We chose this name because we saw her everywhere
We saw her in the woman who wears a handloom kurti to a family puja and a sharp kurta to a Monday morning meeting. We saw her in the woman who is a daughter, a professional, a mother, and a dreamer — sometimes all before noon. We saw her in the woman who does not choose between tradition and ambition, between where she came from and where she is going. She carries it all. Gracefully. Unapologetically.
Our Brand
This philosophy is stitched into everything we make.
The Indian woman has always been this way. She has always evolved — quietly, constantly, on her own terms.
Banjaran is simply a salute to that. To her freedom. To her layers. To the fact that she cannot — and should not — be defined by a single role, a single fabric, or a single moment.
The future
What Banjarans Do
When Dinesh Agarwal founded Banjaran in 1993 in Calcutta, he was not just building a garments business. He was building something for her — the everyday Indian woman who deserved quality, variety, and craft at every price point. Over 33 years, through retailers, through markets, and through thousands of relationships built one saree and one kurti at a time, Banjaran grew into a name that resonated deeply across East India and beyond.
Today, as we step into our next chapter as a D2C brand, that founding philosophy has not changed. We are still building for her. We are just finally able to reach her directly — wherever she is, whoever she is becoming.
Because that is what Banjarans do. They keep moving. They keep evolving.
And so do we.
By Dinesh Agarwal
Founder's Note
When I started Banjaran in 1993, I had no roadmap. No mentor in the industry. No family background in garments. What I had was a belief — that there was something real and lasting to be built here, and that I was the one to build it.The first few years were humbling. I tried many things, made many mistakes, and learned even more. But when I discovered women's ethnic wear in 1995, something clicked. I knew I had found my path. And I have walked it every single day since.We started from a small room in our family flat. A few stitching machines.
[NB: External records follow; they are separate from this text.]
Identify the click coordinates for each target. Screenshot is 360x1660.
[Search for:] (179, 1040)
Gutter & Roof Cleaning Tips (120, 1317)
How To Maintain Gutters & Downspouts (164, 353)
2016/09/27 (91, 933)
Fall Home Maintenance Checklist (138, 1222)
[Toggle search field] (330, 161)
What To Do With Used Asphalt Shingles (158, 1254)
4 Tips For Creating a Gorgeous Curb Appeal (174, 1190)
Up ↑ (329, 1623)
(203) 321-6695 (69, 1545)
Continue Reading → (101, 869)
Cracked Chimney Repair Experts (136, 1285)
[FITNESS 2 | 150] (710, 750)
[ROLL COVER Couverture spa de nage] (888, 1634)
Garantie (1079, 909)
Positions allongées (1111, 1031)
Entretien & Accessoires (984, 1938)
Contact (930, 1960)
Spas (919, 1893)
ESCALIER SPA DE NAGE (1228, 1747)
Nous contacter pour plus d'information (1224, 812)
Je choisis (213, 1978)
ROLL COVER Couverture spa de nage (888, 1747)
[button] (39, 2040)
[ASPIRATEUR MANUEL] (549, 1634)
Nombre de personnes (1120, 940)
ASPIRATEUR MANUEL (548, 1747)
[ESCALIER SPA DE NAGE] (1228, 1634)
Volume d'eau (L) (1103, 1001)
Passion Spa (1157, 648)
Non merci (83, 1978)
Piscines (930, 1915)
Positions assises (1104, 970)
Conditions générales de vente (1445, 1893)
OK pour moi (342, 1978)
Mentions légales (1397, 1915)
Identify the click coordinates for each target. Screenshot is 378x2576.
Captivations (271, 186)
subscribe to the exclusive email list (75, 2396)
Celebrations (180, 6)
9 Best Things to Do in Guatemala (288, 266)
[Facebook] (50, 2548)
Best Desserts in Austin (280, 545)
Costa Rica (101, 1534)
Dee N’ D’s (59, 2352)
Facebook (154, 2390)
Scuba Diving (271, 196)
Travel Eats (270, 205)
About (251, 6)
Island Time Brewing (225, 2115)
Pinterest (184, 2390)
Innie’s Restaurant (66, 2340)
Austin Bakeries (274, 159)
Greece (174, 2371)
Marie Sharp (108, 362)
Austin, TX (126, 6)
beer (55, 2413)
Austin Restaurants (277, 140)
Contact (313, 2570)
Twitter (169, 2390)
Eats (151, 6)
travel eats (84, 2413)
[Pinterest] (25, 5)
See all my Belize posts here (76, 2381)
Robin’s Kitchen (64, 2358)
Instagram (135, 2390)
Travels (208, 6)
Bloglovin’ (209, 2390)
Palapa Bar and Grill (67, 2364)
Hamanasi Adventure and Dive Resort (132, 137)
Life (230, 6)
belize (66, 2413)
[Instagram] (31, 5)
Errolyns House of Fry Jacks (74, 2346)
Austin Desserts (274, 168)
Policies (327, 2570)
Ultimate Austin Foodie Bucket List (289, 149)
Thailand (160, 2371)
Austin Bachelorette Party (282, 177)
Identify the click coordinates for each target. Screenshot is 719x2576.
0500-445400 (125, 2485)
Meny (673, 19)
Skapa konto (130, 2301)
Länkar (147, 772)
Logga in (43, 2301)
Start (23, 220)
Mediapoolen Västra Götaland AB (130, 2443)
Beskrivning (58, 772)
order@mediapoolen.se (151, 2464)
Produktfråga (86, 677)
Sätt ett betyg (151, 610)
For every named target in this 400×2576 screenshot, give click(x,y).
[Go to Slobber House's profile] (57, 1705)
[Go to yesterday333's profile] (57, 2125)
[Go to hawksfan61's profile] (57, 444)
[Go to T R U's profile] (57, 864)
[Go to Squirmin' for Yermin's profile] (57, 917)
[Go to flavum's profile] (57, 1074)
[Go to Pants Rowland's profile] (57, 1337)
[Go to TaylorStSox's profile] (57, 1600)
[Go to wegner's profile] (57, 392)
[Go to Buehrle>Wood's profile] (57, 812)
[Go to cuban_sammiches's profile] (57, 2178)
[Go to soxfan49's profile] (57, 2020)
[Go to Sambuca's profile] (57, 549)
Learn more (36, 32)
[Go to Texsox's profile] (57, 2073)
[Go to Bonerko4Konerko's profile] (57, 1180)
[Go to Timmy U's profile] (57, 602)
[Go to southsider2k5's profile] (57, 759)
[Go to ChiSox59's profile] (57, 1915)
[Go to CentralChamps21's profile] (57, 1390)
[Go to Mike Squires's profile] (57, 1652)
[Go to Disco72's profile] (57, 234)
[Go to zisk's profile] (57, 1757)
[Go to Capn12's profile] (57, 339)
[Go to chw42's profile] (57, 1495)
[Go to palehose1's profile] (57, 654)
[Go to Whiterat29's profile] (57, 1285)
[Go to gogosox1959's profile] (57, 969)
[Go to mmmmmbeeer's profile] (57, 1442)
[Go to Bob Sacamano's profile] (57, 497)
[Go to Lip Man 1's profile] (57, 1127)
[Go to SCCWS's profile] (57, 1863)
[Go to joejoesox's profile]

A lot of hope. Over the years, that small room became an office. That office became a building — a building that now stands on the main road of Calcutta's Ram Mandir market, one that I am told helped change the face of the market itself. I still find that hard to believe sometimes. But that is what happens when you just keep going.
What has kept me going is not the business. It is the people. The karigars whose craft lives in every piece we make. The employees who have been with me for over 20 years and who I consider family. And most of all, the women of India — who have worn Banjaran through festivals, through offices, through ordinary Tuesdays and extraordinary milestones. Dressing them has been the greatest privilege of my life.
Thank you for being a part of this journey.